단어 및 요소 위치 데이터:
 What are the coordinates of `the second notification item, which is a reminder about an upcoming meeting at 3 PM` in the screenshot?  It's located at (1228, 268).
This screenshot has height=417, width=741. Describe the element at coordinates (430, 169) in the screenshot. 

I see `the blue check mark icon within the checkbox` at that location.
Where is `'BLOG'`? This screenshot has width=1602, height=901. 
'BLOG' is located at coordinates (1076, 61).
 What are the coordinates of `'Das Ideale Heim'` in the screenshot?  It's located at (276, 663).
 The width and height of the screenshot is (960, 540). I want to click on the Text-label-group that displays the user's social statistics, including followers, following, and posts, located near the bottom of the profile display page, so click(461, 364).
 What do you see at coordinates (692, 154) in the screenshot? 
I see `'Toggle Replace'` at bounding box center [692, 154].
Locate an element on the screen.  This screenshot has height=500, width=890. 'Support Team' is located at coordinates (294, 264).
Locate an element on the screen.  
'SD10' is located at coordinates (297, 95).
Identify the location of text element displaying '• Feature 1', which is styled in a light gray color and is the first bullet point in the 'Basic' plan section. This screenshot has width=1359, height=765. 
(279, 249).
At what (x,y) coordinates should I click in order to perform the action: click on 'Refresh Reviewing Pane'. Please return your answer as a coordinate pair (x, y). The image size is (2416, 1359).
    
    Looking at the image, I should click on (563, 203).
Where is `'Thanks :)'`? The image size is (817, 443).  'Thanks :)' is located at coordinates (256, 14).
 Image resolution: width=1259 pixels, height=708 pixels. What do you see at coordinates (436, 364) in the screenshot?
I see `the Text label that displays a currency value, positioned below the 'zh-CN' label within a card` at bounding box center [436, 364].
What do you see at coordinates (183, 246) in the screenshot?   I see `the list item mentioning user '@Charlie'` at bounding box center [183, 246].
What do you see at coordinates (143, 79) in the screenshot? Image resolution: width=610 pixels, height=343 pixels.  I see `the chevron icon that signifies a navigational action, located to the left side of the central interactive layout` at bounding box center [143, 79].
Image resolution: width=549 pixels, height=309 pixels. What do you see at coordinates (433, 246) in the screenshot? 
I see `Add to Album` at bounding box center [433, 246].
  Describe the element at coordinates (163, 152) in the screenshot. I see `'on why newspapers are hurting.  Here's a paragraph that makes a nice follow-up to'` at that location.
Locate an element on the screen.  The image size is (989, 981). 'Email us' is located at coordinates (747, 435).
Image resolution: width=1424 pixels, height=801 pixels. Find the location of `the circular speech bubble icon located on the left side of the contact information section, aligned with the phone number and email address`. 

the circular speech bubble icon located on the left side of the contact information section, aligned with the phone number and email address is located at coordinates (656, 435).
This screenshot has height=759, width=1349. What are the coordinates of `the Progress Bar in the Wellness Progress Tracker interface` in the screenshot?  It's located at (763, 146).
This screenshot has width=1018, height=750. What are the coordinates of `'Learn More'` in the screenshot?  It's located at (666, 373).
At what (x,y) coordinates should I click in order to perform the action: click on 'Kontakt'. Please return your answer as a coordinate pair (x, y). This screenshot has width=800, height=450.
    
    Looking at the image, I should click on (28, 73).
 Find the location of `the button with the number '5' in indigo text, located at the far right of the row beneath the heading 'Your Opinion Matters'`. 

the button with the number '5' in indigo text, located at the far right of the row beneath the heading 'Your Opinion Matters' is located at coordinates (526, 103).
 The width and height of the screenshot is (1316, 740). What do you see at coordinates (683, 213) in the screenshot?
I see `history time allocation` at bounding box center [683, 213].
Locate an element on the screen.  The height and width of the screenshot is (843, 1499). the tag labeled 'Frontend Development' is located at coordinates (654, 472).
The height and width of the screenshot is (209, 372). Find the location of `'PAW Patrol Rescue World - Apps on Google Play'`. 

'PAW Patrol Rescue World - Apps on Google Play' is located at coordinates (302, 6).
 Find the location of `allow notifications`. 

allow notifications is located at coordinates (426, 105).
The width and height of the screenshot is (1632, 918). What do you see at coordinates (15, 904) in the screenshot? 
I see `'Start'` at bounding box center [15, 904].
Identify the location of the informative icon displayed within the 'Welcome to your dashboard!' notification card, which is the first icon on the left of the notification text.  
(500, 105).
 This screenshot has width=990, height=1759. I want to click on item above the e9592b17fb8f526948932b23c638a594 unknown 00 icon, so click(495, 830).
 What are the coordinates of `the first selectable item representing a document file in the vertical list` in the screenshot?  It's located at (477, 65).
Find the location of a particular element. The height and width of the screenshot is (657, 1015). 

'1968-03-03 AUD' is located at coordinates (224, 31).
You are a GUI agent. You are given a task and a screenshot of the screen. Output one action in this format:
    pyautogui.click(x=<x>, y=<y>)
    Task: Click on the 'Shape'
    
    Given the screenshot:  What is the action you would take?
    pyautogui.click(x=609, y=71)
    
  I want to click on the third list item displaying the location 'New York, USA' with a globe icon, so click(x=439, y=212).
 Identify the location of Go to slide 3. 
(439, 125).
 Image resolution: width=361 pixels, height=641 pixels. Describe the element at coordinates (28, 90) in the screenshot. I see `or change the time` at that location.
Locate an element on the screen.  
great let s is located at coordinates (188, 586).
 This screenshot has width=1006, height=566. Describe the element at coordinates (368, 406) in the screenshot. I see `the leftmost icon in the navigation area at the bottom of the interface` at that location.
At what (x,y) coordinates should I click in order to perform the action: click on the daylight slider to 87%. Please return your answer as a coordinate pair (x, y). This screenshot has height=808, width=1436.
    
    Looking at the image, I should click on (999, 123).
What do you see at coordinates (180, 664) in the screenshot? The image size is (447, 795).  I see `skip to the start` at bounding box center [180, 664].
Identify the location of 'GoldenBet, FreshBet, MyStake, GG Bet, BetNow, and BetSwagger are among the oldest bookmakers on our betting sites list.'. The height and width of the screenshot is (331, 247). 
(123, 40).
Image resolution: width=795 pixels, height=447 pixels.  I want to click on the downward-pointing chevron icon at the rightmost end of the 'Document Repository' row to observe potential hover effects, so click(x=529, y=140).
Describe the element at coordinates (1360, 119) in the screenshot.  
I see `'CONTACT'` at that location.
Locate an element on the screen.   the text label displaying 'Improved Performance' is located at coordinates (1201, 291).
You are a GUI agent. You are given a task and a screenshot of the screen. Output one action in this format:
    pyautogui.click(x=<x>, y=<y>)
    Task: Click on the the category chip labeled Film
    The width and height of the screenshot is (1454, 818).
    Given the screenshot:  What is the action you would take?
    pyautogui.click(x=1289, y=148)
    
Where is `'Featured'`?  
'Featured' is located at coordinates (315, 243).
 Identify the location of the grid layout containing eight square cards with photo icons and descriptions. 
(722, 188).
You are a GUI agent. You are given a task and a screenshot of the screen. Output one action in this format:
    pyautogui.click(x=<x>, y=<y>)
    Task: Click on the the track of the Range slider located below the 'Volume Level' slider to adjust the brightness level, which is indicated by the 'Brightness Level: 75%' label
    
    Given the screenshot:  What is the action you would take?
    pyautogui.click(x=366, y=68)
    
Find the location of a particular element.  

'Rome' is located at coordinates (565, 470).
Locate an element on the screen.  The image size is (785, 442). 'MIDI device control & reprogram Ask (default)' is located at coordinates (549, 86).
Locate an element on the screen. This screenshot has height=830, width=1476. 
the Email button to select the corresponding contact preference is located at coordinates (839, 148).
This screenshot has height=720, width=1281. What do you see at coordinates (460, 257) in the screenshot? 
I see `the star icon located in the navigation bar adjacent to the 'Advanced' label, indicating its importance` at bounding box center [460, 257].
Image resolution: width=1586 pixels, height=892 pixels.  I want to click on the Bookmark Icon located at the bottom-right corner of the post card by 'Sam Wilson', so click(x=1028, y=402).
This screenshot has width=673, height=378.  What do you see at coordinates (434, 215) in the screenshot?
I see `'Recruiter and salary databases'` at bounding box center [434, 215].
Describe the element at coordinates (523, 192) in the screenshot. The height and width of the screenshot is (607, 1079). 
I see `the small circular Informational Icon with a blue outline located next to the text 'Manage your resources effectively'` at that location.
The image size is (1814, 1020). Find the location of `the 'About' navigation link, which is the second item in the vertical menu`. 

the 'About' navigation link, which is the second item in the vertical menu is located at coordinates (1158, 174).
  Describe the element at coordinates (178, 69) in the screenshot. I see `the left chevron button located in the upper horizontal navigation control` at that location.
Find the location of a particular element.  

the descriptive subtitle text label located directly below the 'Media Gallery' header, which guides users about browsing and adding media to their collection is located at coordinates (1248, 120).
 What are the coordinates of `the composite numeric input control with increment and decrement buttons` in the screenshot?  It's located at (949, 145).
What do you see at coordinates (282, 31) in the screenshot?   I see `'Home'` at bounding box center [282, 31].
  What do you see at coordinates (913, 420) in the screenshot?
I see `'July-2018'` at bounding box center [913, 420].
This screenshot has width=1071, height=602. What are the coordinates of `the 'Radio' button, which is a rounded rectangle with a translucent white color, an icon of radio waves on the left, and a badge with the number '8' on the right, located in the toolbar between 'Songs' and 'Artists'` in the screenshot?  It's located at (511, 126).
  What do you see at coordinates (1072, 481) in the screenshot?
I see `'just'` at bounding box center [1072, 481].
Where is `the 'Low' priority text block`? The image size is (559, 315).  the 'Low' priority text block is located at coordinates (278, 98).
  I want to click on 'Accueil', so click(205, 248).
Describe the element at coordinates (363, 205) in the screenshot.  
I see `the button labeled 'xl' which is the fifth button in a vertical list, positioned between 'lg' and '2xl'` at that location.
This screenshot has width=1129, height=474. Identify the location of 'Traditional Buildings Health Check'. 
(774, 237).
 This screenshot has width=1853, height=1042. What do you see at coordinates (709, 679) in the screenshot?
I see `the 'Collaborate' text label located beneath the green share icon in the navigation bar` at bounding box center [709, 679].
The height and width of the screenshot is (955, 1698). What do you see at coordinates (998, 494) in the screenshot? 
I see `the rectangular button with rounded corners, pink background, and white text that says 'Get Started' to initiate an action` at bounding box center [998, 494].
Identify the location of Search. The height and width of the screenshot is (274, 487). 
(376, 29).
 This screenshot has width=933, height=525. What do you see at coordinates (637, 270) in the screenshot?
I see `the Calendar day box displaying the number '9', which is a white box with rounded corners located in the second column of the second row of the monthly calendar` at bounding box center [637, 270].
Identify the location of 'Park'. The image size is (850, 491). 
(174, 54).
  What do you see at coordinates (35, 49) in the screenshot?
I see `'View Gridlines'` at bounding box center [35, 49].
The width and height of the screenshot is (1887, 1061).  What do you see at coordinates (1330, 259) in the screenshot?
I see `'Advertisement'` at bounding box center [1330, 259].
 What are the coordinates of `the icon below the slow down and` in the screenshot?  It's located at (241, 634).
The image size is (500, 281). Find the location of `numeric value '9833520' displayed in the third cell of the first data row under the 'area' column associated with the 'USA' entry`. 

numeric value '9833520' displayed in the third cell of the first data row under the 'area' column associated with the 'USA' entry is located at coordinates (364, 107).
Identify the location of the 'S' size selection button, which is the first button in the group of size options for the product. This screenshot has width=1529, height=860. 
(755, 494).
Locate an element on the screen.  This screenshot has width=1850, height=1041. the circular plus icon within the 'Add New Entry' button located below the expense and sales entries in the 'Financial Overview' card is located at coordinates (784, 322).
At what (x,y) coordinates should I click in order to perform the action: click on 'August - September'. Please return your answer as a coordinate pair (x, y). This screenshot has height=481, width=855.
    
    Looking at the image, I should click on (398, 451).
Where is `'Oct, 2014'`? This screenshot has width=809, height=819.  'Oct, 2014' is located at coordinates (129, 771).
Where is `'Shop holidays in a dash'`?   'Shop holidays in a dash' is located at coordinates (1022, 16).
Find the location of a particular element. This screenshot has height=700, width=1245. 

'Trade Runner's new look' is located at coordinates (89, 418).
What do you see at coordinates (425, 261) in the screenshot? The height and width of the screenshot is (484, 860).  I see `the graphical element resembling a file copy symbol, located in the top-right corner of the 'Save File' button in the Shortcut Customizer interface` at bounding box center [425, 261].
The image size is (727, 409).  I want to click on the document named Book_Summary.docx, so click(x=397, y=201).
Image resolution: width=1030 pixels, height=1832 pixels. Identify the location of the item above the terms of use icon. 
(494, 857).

### 수행할 과제
위 행 가운데 "coordinates (256, 14)."이 들어 있는 줄에서 시작해 "What do you see at coordinates (143, 79)"가 들어 있는 줄로 끝나는 부분만 다시 적되, "image size"를 "screenshot size"로 바꾸고 나머지는 그대로 두십시오.

### 문제 풀이
Where is `'Thanks :)'`? The screenshot size is (817, 443).  'Thanks :)' is located at coordinates (256, 14).
 Image resolution: width=1259 pixels, height=708 pixels. What do you see at coordinates (436, 364) in the screenshot?
I see `the Text label that displays a currency value, positioned below the 'zh-CN' label within a card` at bounding box center [436, 364].
What do you see at coordinates (183, 246) in the screenshot?   I see `the list item mentioning user '@Charlie'` at bounding box center [183, 246].
What do you see at coordinates (143, 79) in the screenshot? Image resolution: width=610 pixels, height=343 pixels.  I see `the chevron icon that signifies a navigational action, located to the left side of the central interactive layout` at bounding box center [143, 79].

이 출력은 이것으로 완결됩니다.